▶ **WORK ITEM**: Every entry is to be copied exactly as written, and the pictures are to be skipped.

▶ **RECORDS PROVIDED**:

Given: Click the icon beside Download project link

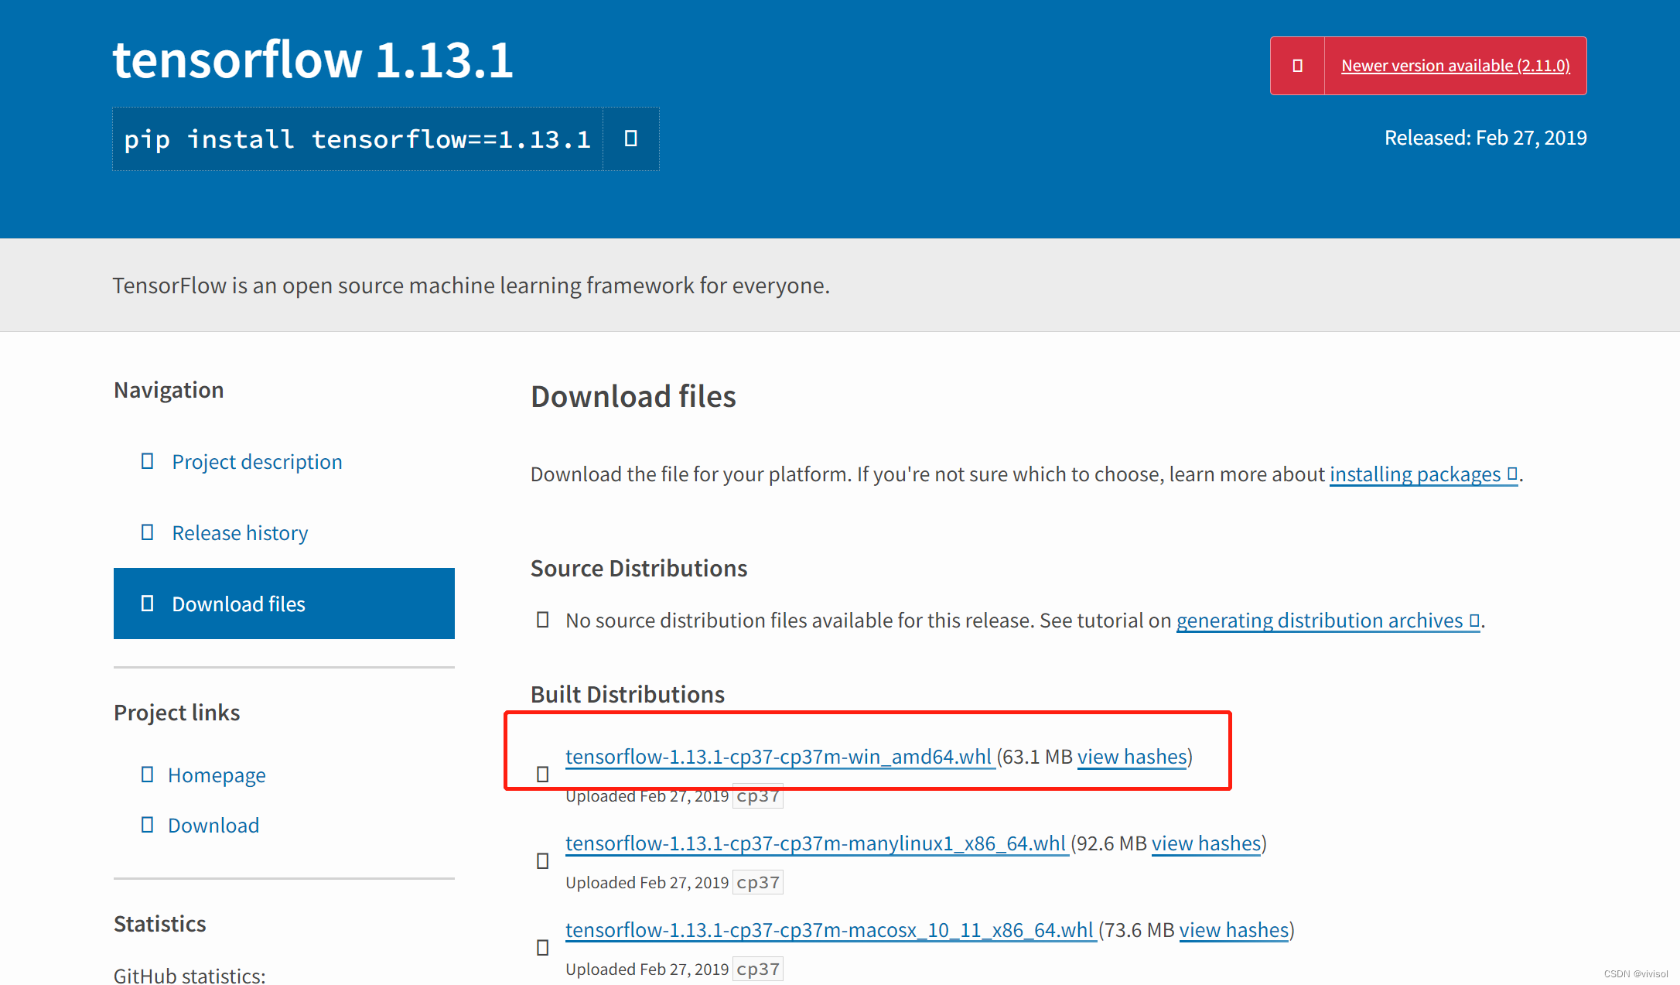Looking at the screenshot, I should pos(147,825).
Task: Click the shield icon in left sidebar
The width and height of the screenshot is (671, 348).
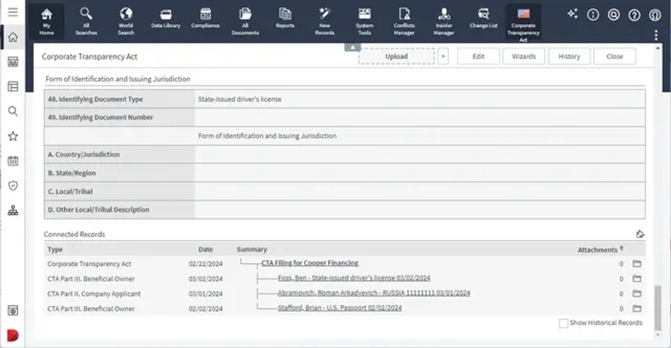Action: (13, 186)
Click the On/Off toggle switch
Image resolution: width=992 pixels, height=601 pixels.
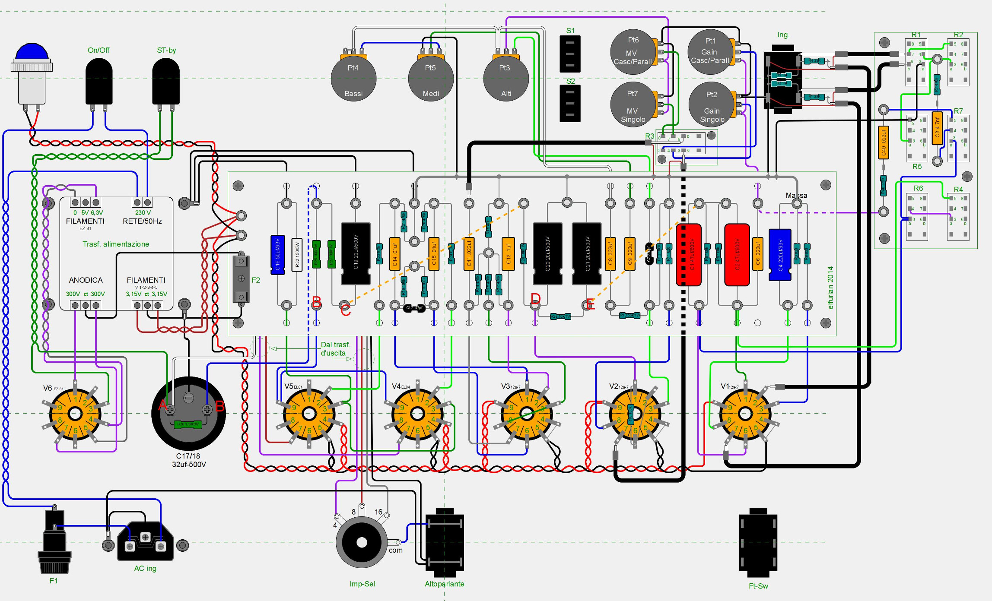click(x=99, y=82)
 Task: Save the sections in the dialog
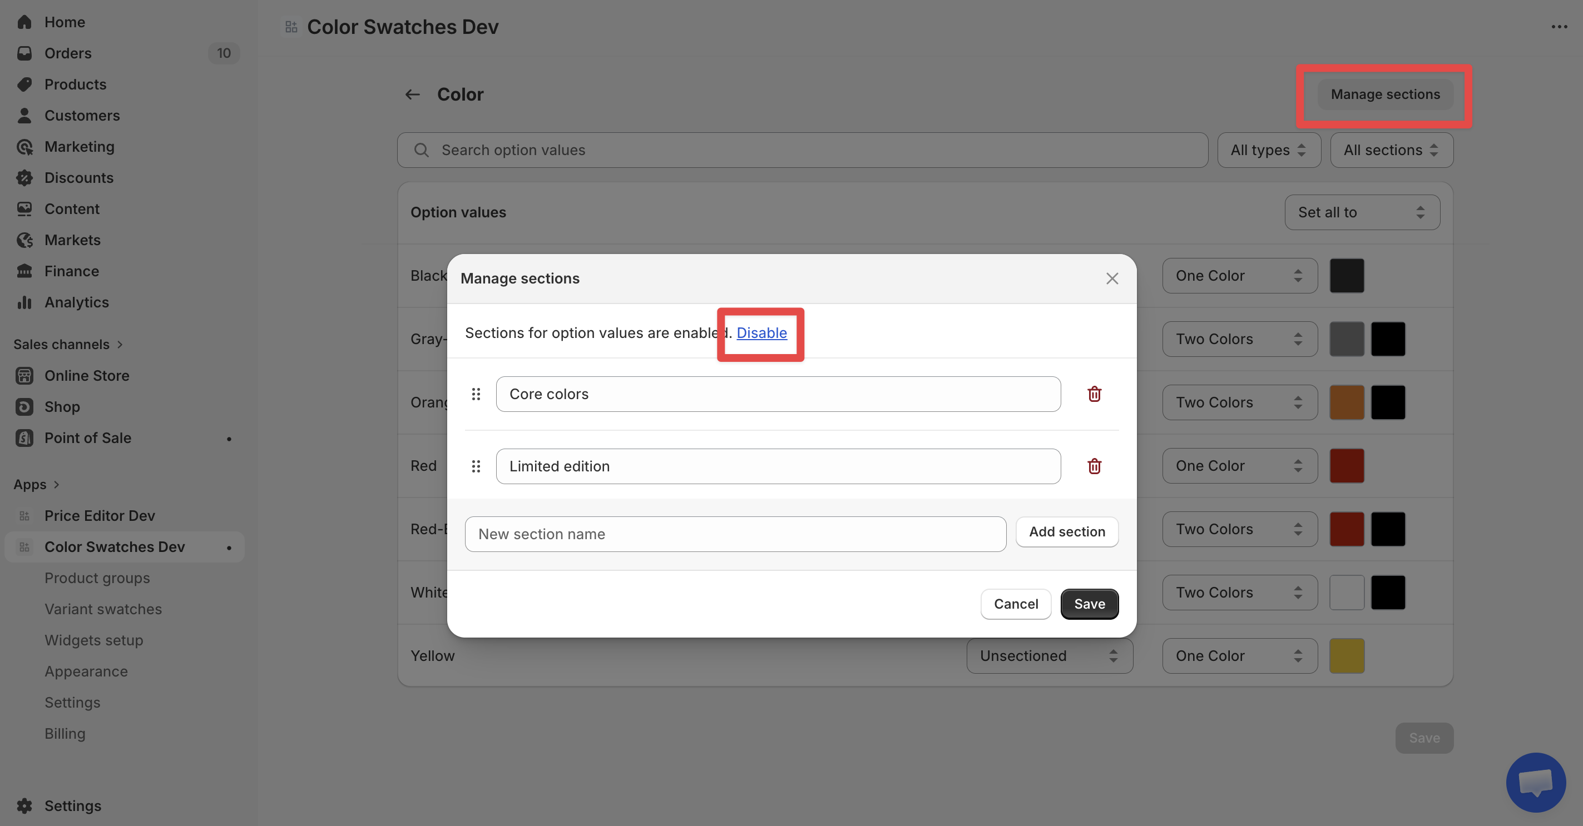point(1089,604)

▶ **SOLUTION**:
Given: Click the icon beside Download project link

Looking at the screenshot, I should pos(147,825).
Task: Click the shield icon in left sidebar
The width and height of the screenshot is (671, 348).
Action: (13, 186)
Click the On/Off toggle switch
Image resolution: width=992 pixels, height=601 pixels.
click(x=99, y=82)
 Task: Save the sections in the dialog
point(1089,604)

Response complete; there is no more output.